Ben Franklin made a mini-comeback during the pseudoprosperity of the Reagan years. Christianity seemed to make a similar comeback, and for a while the “suburban” neighborhood seemed to promise to be a suitable substitute for the older ones. It turned out that a government no-fail economy locked in place by the patriotic war pushed prosperity back downward. What had started as massive welfare protection for fictional corporate “persons” was extended to “labor” (meaning government-sponsored unions, reaching eventually into the most ubiquitous institutions of all, education and “public” service) and to the two groups destined to become, together, almost an absolute majority in America, the “poor” and the elderly, all of them subject to endlessly nuanced definitions. Churches, it turned out, used their renewed popularity to enter the secular mainstream. Suburbs became almost antineighborhoods, populated by ever-shifting groups of people who had little in common except to have fled the cities that were destroyed by planners and “renewal.” In other words, the “fundamental societal impulses” Dorothy Thompson’s generation knew had been wounded were not healed, but smeared over with stuff.
Sooner or later, as Charles Murray is now showing us, Dorothy Thompson’s cry of despair moves down to the ordinary people who as late as the 1960’s still valued all the things she knew had disappeared. Happiness, it seems, is indeed more directly related to good homes, the well-being of families, friends for whom we would sacrifice, reasonable opportunities for satisfying work, and especially well-ordered souls, than to a driving passion for stuff.
Having said that, how can we then explain a story I read recently in a Midwestern newspaper (which I have come to think of as a parable)? A woman, twice married and divorced, responsible for raising four boys, a decent job with a local government bureaucracy that barely allowed ends to meet, and the possessor of a large SUV, takes a similar job over 20 miles away for just a few dollars more in pay. An interviewer points out that if she were to sell the big vehicle and replace it with something more modest, she could remain in her present job, pay less in daycare and babysitter fees, be on the road less, and come out a little better financially. “Oh,” she says, “I can’t give up that SUV.”
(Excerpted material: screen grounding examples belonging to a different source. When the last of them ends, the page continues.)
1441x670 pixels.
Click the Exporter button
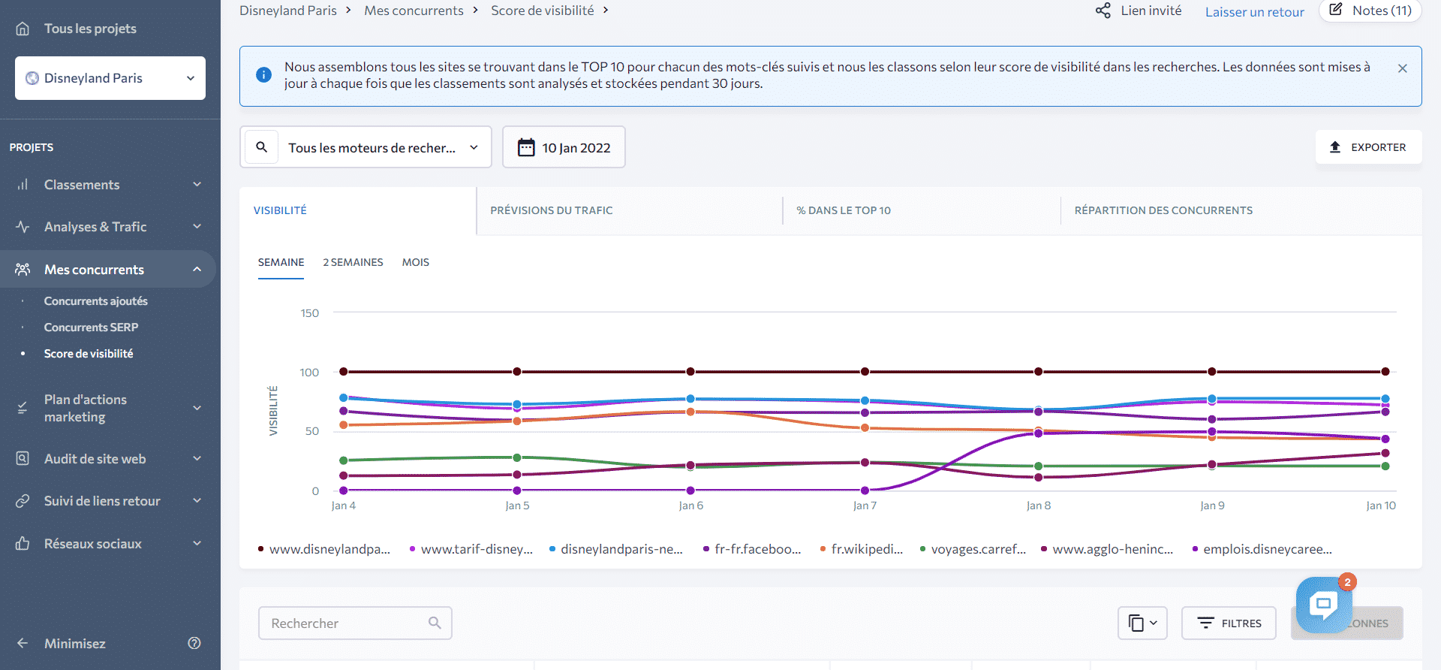coord(1368,147)
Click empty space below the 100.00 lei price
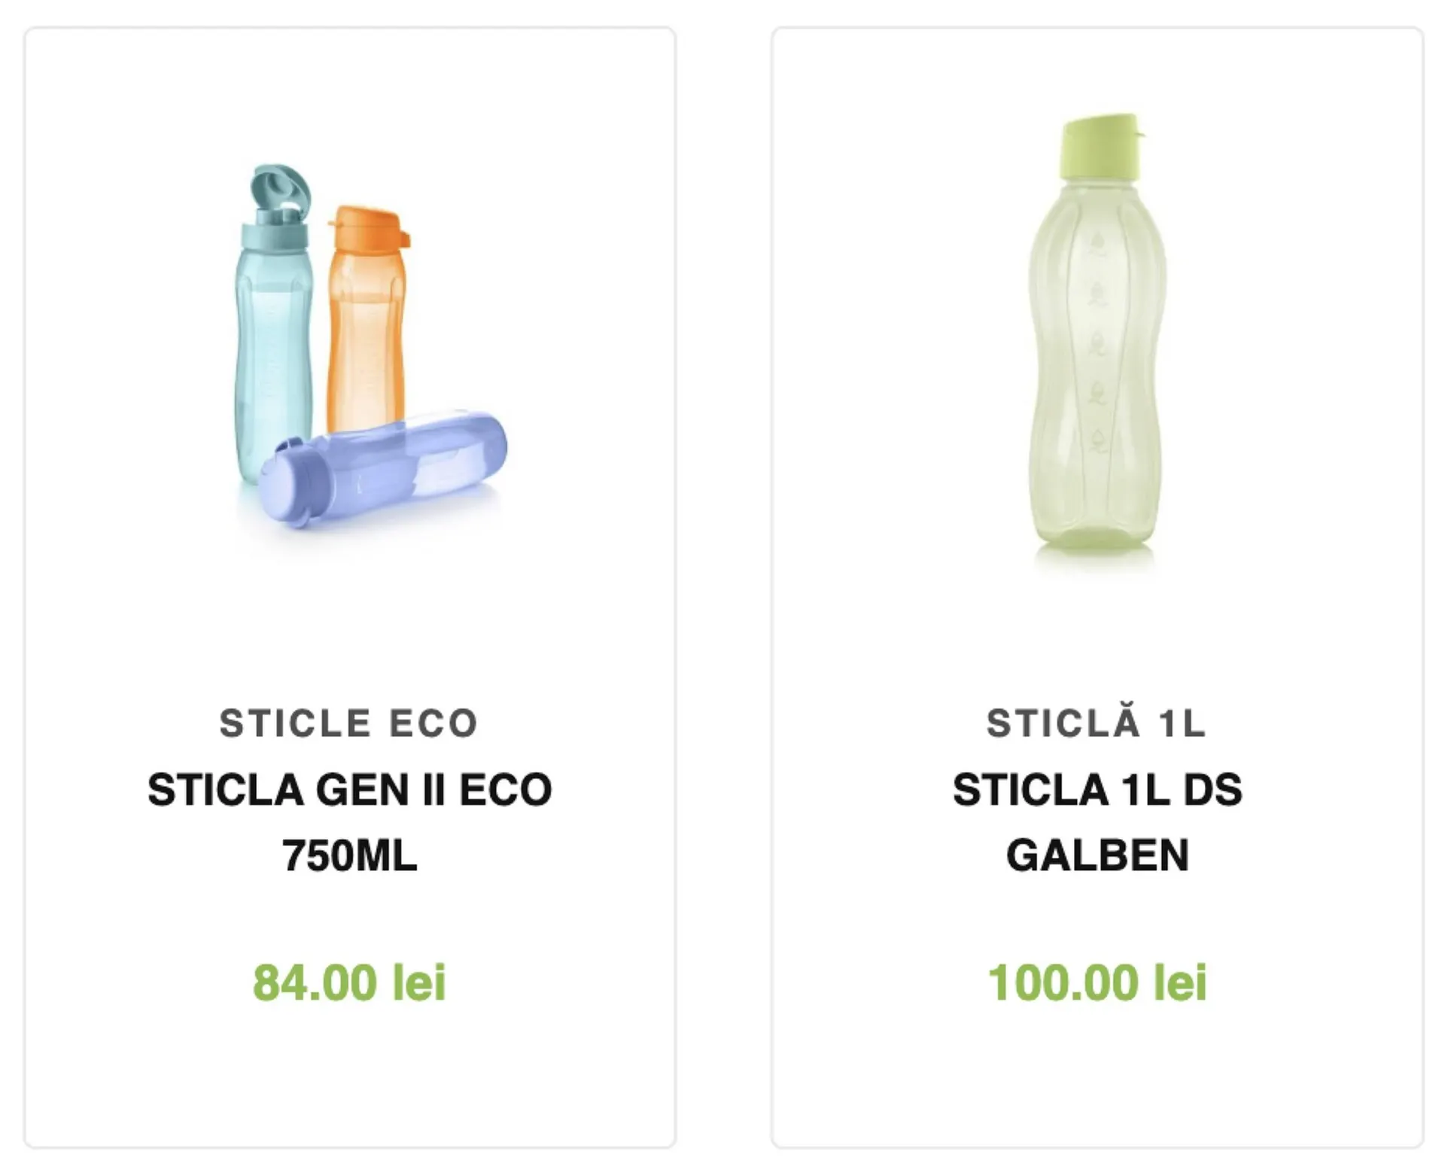 pos(1097,1076)
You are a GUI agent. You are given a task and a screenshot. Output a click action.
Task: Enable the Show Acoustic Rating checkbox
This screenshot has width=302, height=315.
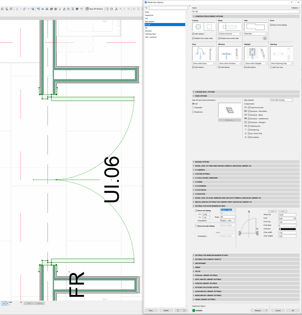pyautogui.click(x=196, y=226)
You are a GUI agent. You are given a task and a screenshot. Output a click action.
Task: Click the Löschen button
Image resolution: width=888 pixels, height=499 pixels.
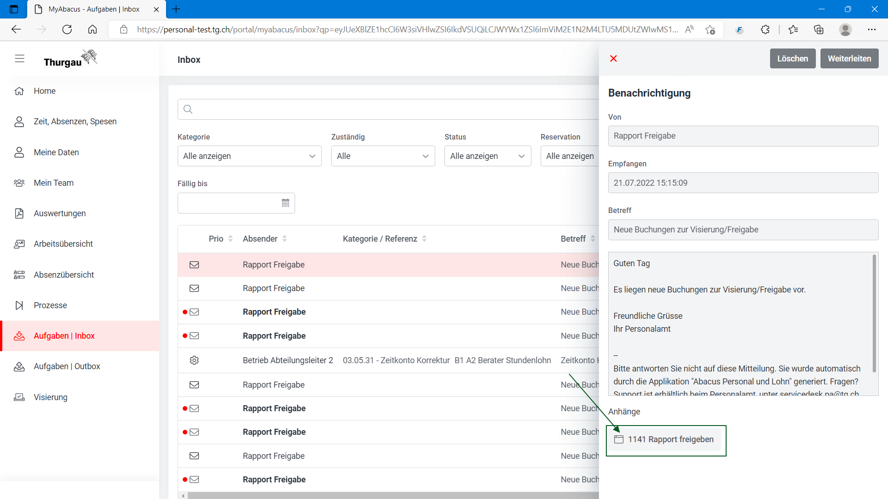click(792, 59)
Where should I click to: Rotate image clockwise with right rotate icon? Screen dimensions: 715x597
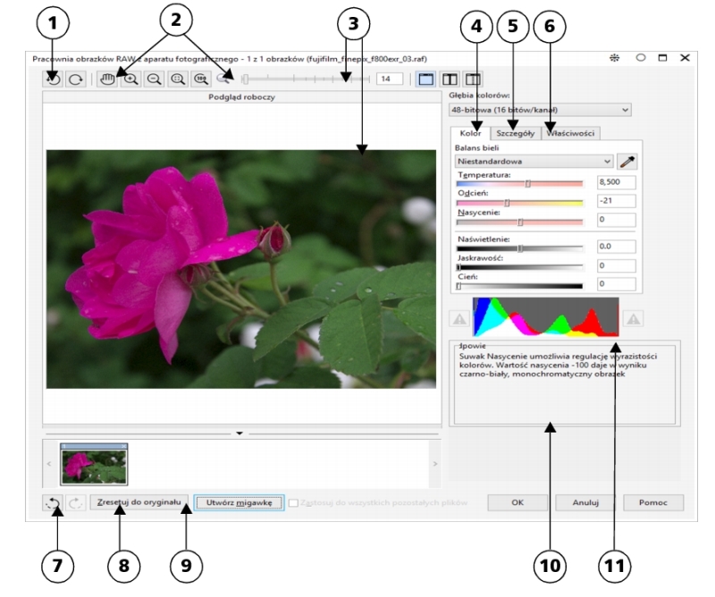[76, 80]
Well, perhaps the wave of gadgets (to paraphrase an English schoolboy in the 1760’s) that swept over the United States after World War II has replaced our civil society. It may also be true that the Myth of Opportunity was suited only for a society based on republican government and republican virtue. It certainly seems as if our productive capacity has somehow pulled loose from the things that bind real human beings together, that the phaeton ride has become more alluring than the virtue required to control it. As Henny Youngman said, “What good is happiness? It can’t buy money.”